WHAT NEEDS TO BE DONE: From the entries below, transcribe exactly the lines between the line holding "Given: Open the Alphabetical sort dropdown" and the line holding "The width and height of the screenshot is (501, 701).", inclusive; skip all other lines.

GIVEN RECORDS:
※

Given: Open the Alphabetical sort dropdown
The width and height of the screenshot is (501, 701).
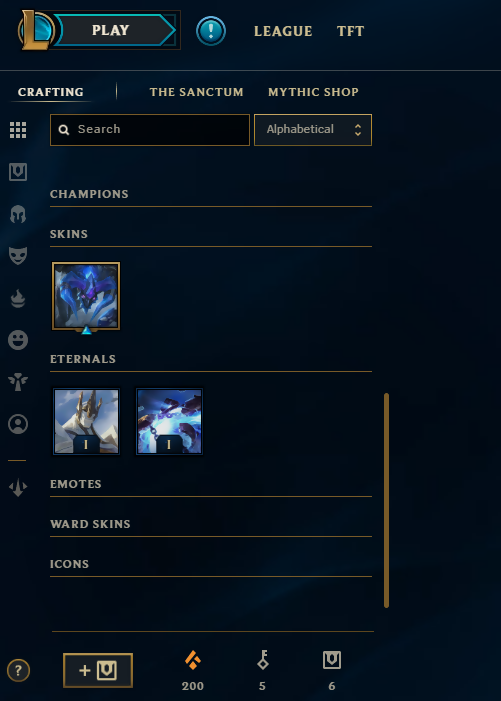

※

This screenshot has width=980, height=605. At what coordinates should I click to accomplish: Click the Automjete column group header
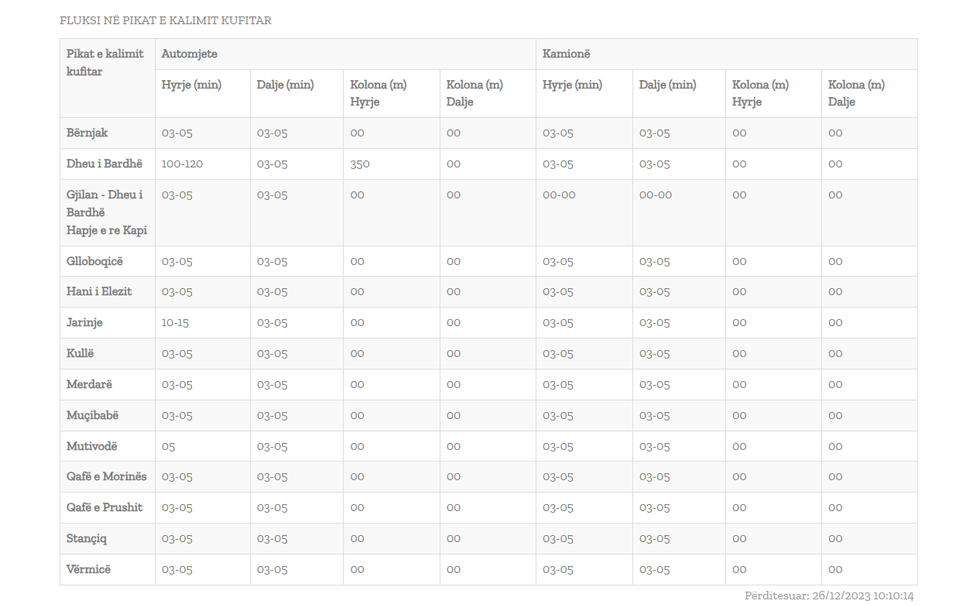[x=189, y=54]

※

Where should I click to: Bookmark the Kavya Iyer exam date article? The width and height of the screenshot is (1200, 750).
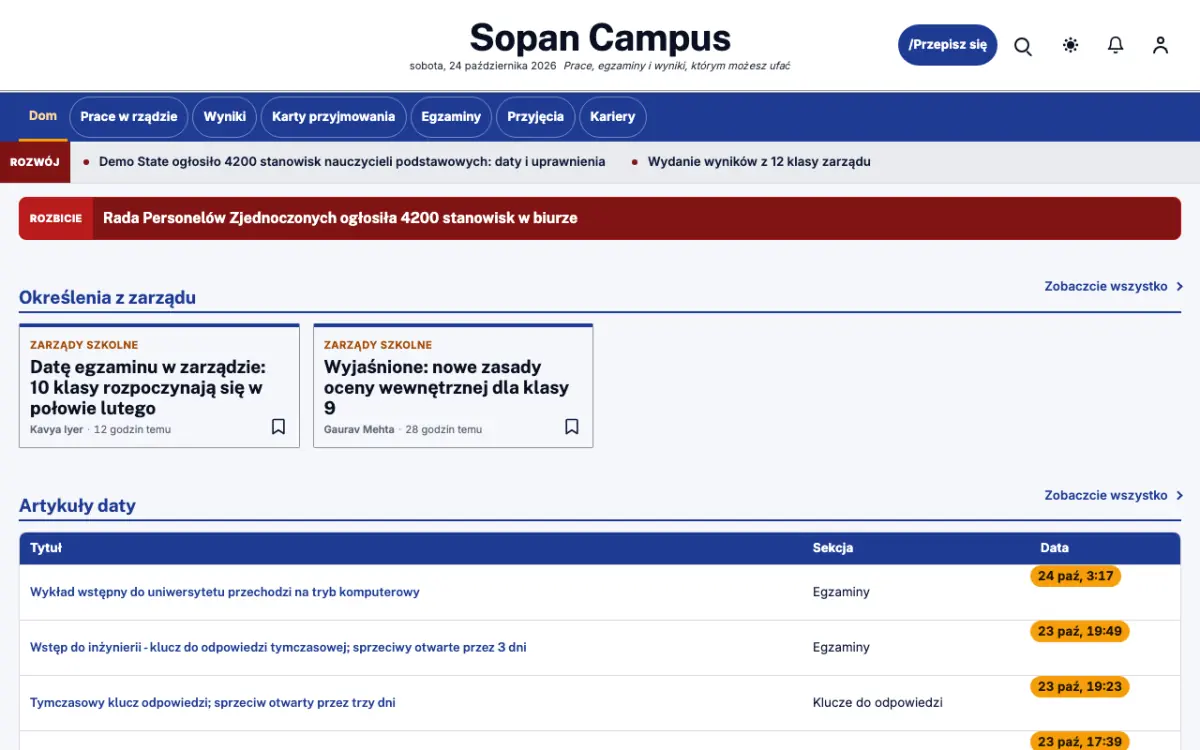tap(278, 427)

※

ANSWER BELOW:
Given: Open the Alphabetical sort dropdown
The width and height of the screenshot is (501, 701).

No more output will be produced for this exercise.